The Yates papers were part of the Manuscripts and Archives Division so they were stored under Bryant Park. The tunnel to those stacks was on the ground floor. Yates’s collection of first editions signed and inscribed by his writer friends, which Max had been going through, was shelved beneath the main reading room. He didn’t remember which level.

As he made his way down the narrow stairway to the next lower level, he heard the unmistakable echoing report of a gunshot. Before the thought fully registered, another shot rang out. At the moment of the first shot, he felt a rush of adrenaline, a strange, physical sensation of something rushing through him—instinct, developed over millennia, took over.
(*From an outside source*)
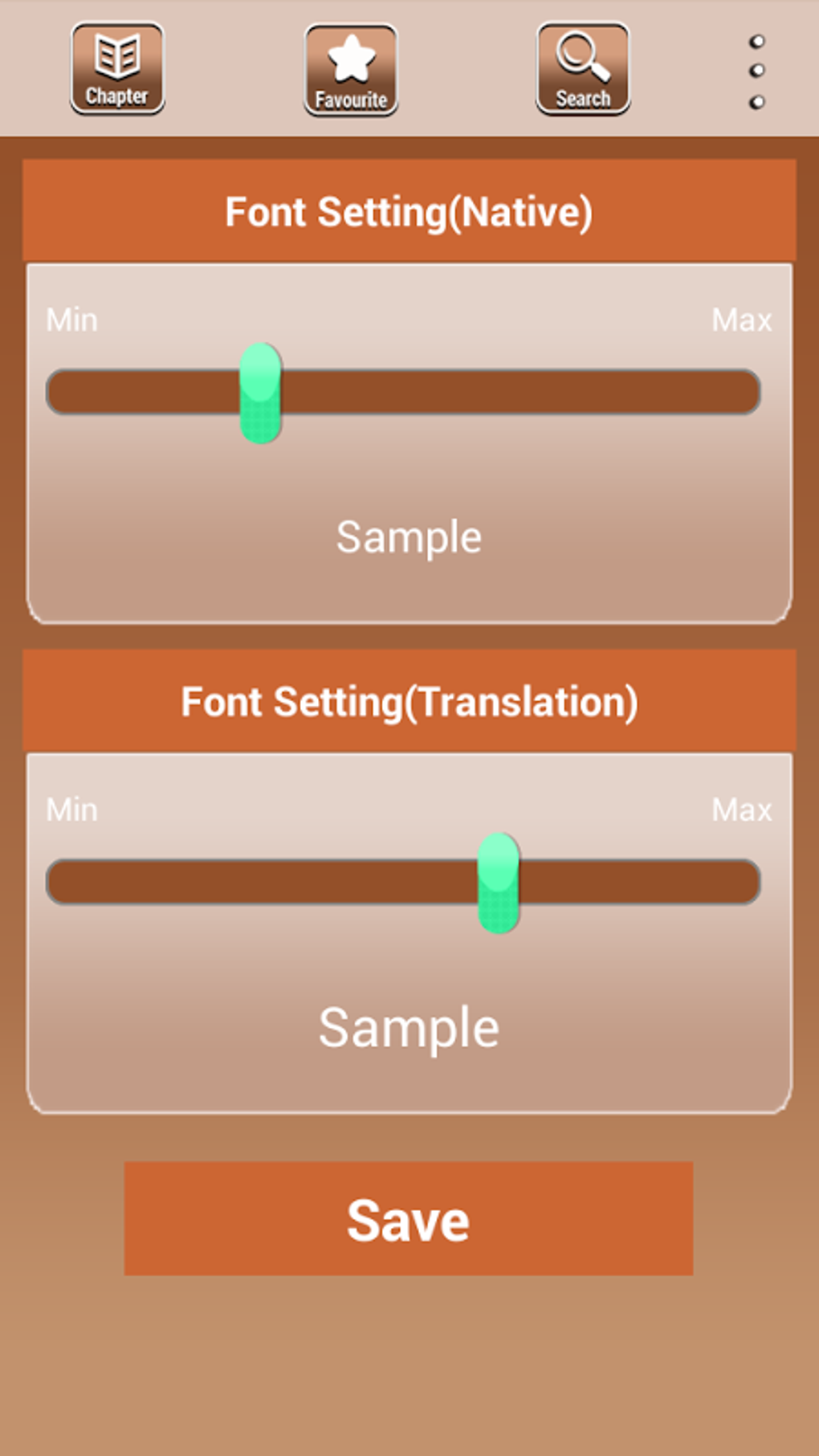
Task: Click the Sample preview text under Translation slider
Action: click(409, 1028)
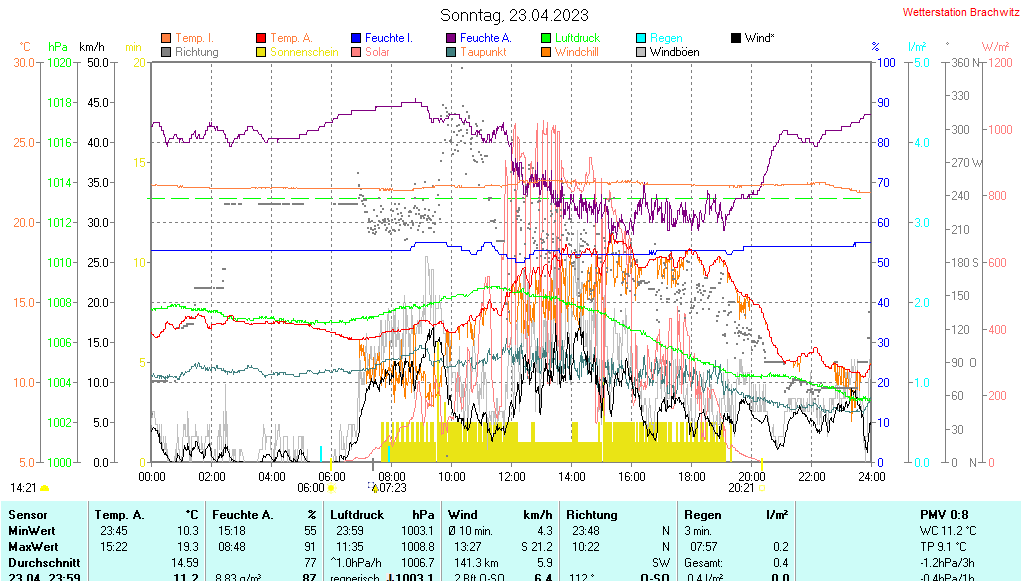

He paused in his steps down the stairs, his hand on the thin iron tubular railing. After the pause, he took another step and paused again. After each step, he paused, and after each pause, he stepped again. He could die if he kept going. Never before had he thought dying was imminent. Of course, he’d thought about dying but abstractly. Now he could be dead in a matter of minutes. A man with a gun was down in the stacks and he was walking toward him, thinking he had to do this, that it had become his duty to stop the shooting, so he kept going down the stairs and when he passed the sixth floor and was on his way down to the fifth level, he hollered, “Dominic!”